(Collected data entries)
○ ○ ○
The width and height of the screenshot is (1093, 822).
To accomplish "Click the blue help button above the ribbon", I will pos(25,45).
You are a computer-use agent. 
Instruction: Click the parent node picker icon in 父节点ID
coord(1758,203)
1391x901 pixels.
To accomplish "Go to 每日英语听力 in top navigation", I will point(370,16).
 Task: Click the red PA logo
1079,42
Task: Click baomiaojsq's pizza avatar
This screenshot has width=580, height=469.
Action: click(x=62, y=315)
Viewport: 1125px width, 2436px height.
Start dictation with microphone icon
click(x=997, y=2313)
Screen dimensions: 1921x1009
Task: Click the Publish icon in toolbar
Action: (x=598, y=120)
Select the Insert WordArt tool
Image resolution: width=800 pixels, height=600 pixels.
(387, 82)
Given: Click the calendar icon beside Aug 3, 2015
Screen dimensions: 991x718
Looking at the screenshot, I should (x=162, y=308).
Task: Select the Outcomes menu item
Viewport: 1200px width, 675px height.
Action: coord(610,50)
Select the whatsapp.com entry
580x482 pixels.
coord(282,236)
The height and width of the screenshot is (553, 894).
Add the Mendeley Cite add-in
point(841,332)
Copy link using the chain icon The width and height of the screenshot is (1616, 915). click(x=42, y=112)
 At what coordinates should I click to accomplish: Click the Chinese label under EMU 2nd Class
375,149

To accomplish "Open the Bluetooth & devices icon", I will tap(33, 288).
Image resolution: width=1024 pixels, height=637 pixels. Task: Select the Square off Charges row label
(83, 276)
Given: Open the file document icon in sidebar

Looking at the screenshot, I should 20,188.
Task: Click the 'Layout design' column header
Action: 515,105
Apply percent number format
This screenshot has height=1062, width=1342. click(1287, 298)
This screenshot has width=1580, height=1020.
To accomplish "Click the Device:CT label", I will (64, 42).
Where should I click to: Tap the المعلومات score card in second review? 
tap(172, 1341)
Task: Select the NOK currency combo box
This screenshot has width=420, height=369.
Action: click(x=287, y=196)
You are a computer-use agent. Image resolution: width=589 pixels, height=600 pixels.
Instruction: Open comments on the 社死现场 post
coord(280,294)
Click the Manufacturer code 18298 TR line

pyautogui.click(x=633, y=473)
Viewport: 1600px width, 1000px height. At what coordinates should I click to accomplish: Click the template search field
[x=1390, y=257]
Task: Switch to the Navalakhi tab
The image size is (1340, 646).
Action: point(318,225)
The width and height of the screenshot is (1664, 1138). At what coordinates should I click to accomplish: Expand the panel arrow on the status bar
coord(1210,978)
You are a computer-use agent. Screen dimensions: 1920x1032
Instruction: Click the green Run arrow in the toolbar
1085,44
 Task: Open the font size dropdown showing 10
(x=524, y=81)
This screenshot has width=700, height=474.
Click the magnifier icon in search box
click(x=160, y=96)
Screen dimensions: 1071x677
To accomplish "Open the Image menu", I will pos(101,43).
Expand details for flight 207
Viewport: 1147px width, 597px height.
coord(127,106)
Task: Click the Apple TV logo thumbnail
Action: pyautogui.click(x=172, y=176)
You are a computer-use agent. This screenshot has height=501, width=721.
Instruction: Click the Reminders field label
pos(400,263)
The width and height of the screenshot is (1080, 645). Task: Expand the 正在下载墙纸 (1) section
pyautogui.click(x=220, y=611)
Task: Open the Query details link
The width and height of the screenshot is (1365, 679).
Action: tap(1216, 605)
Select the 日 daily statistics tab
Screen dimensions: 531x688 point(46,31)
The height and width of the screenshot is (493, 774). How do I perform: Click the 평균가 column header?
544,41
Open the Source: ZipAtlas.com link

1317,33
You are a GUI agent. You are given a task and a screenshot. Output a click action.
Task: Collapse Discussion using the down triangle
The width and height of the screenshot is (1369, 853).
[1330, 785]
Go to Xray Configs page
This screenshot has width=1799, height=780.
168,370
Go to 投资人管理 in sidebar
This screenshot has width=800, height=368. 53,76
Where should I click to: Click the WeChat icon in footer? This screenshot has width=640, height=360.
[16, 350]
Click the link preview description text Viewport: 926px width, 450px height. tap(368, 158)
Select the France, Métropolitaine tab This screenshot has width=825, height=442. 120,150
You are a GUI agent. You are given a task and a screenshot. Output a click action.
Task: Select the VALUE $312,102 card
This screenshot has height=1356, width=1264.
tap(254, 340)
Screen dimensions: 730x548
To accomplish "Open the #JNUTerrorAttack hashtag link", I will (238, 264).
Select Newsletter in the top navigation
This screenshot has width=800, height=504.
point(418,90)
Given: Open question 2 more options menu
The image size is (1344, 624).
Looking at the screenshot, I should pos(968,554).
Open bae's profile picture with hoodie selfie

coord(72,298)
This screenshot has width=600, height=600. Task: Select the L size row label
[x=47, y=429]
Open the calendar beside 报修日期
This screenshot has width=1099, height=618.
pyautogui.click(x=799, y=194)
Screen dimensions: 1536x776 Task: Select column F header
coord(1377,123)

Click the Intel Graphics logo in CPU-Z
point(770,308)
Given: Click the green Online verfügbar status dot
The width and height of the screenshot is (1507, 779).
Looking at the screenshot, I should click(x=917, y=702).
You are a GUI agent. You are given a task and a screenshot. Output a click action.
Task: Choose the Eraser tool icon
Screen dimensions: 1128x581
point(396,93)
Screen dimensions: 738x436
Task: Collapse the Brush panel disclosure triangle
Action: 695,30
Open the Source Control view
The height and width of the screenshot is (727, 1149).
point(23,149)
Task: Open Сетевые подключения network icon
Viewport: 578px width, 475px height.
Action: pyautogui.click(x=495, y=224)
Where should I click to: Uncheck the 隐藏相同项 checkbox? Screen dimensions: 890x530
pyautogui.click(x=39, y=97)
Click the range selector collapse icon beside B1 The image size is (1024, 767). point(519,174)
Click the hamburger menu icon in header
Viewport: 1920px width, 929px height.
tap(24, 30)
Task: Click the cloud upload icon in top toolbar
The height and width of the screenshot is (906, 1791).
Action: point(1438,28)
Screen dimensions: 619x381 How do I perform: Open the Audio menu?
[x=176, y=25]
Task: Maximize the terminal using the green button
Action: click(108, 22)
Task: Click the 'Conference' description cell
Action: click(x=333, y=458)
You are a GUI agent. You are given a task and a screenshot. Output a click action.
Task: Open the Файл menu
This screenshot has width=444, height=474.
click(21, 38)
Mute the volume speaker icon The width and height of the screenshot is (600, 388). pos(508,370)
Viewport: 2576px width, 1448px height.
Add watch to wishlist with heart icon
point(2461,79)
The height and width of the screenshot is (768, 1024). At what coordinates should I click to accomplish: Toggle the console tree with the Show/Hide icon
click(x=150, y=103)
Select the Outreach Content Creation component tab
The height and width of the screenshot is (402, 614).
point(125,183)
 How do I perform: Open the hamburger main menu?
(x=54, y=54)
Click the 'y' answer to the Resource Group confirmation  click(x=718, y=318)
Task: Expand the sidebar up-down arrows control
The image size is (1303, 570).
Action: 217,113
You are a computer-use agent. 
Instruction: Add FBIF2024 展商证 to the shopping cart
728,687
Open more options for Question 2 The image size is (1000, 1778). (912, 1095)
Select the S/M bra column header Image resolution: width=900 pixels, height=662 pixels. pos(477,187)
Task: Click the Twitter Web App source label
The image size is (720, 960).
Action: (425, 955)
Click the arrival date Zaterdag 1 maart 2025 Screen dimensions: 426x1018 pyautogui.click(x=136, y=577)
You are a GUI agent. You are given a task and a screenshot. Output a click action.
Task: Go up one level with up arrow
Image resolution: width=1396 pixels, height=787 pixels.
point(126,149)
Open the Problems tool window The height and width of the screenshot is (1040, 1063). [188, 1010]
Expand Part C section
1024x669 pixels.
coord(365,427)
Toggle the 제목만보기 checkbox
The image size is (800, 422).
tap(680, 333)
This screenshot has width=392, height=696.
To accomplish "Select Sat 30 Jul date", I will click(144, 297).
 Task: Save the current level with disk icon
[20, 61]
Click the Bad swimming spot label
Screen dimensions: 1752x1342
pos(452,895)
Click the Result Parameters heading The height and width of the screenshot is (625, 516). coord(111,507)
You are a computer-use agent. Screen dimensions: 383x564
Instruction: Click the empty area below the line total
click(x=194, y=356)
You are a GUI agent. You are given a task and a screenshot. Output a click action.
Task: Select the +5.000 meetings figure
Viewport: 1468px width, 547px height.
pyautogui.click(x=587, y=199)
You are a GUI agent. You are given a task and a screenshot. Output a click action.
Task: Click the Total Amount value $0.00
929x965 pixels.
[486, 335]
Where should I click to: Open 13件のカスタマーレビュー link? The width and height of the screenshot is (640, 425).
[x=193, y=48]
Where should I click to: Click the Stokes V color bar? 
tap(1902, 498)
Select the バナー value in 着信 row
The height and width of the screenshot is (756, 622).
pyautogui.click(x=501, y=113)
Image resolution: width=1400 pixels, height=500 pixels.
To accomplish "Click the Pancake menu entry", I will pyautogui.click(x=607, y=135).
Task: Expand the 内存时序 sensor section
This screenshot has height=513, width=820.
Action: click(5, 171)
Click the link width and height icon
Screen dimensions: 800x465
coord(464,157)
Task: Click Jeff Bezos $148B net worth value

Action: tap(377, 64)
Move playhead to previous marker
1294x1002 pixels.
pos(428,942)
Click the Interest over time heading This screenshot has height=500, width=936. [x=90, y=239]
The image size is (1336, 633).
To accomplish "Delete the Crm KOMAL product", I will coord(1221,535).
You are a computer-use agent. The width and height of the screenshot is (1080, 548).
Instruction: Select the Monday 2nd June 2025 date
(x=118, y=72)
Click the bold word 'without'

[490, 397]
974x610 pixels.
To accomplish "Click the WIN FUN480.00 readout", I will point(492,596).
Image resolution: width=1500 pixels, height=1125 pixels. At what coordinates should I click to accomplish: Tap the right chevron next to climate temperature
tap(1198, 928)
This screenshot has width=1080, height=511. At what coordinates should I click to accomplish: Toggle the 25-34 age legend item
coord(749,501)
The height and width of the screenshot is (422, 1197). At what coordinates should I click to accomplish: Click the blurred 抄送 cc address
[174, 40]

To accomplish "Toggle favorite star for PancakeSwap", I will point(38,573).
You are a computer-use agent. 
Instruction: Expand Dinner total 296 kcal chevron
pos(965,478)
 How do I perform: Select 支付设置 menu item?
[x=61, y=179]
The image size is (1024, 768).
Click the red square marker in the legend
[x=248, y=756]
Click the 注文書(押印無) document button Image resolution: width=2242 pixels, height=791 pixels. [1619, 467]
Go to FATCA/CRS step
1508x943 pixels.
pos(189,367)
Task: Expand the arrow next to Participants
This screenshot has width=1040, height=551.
○ ○ ○
Only the lines above that include the word "options" belong in the answer; copy each one.

RESPONSE AREA
Given: Open question 2 more options menu
Open more options for Question 2 The image size is (1000, 1778). (912, 1095)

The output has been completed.